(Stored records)
↓↓↓

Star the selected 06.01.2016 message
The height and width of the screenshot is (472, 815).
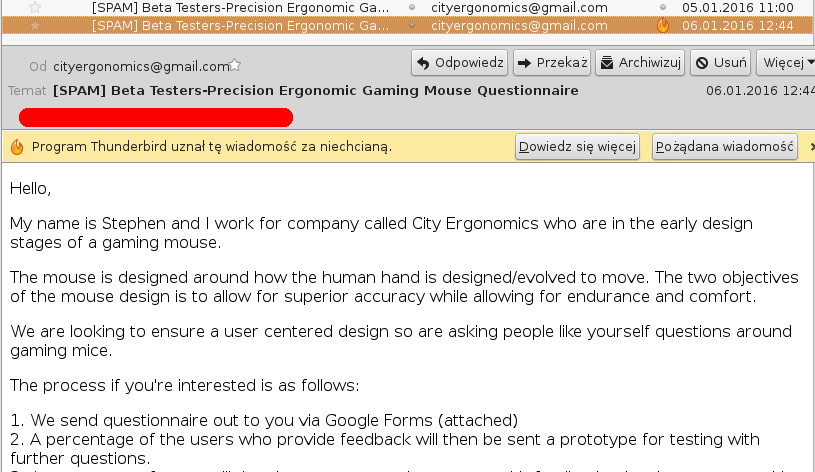pos(35,25)
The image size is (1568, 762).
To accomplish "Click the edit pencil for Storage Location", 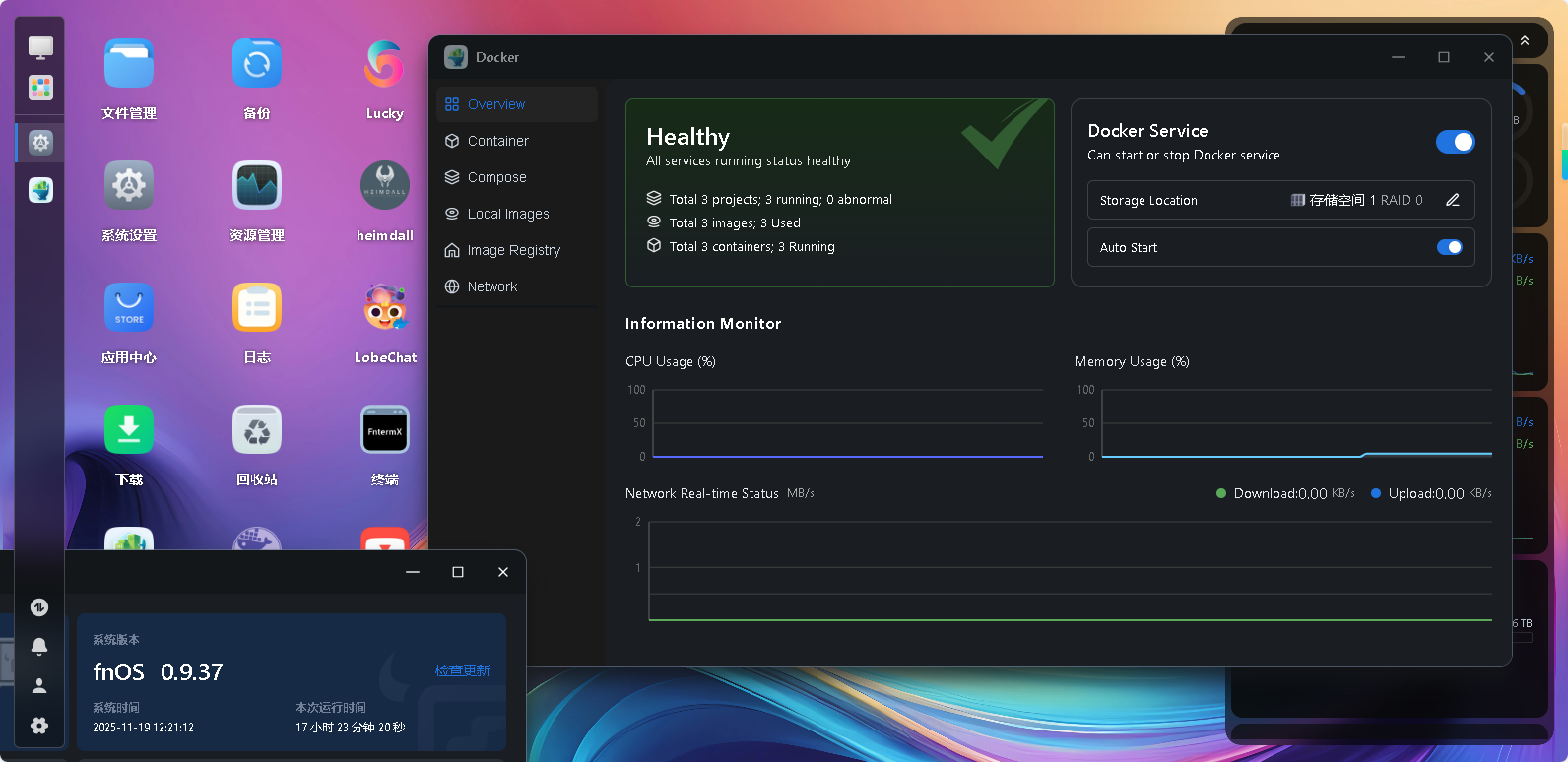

↑↑↑

Return every record exactly, leaving out the pictures.

OUTPUT OF THE EXERCISE:
Star the selected 06.01.2016 message
The height and width of the screenshot is (472, 815).
pos(35,25)
The image size is (1568, 762).
To accomplish "Click the edit pencil for Storage Location", 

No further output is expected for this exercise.